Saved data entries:
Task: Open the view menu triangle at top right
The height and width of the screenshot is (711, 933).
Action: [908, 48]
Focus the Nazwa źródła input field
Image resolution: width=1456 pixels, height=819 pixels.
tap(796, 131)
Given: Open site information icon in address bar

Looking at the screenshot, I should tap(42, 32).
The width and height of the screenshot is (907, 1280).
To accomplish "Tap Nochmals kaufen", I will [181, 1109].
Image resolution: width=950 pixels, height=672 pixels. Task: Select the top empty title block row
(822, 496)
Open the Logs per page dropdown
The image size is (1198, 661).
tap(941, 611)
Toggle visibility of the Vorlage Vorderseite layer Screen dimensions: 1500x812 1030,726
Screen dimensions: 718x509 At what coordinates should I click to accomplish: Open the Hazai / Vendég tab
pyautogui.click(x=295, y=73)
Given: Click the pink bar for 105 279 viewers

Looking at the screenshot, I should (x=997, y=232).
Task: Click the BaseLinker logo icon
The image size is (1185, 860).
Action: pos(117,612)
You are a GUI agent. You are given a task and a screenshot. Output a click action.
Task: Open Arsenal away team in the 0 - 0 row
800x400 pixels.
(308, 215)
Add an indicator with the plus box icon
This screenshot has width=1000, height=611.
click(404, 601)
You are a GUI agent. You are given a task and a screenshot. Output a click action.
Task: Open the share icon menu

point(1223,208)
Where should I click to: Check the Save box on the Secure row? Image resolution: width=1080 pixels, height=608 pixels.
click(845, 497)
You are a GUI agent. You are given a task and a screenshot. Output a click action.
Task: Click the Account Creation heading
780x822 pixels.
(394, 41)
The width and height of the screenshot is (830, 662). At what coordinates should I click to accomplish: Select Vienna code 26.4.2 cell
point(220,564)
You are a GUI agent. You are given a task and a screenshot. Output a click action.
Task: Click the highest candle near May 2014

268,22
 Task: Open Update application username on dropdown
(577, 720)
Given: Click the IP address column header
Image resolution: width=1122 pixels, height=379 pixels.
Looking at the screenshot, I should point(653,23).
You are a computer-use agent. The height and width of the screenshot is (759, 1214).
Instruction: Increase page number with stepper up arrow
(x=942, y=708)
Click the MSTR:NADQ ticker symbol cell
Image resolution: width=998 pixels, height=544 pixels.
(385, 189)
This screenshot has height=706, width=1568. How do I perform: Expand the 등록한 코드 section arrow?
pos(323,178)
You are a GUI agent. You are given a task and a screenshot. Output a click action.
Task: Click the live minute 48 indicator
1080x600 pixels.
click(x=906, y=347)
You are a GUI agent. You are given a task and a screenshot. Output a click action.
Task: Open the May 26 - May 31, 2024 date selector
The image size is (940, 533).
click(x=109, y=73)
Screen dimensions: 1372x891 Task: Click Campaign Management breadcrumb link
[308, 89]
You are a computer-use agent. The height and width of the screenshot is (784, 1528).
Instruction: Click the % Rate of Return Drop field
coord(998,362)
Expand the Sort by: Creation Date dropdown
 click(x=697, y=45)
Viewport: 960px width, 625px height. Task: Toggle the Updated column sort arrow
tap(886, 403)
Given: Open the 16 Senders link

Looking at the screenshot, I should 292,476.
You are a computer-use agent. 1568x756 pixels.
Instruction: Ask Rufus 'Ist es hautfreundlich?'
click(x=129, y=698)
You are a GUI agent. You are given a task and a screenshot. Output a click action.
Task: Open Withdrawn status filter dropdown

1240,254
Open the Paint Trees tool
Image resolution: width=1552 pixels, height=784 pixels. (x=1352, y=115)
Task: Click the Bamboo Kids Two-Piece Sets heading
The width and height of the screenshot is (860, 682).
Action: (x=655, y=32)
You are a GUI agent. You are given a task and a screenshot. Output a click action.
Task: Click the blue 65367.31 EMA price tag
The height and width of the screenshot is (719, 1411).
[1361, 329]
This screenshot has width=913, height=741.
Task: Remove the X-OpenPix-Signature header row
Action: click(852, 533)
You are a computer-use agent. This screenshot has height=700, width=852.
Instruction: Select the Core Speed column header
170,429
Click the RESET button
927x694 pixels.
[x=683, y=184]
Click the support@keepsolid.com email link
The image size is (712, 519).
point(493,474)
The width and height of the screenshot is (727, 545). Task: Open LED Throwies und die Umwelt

*Activity*:
Where the string "computer" occurs in the data, return the whole line.

*Result of the exercise*:
You are a computer-use agent. The height and width of the screenshot is (759, 1214).
You are a computer-use agent. The height and width of the screenshot is (784, 1528).
You are a computer-use agent. 1568x756 pixels.
You are a computer-use agent. This screenshot has height=700, width=852.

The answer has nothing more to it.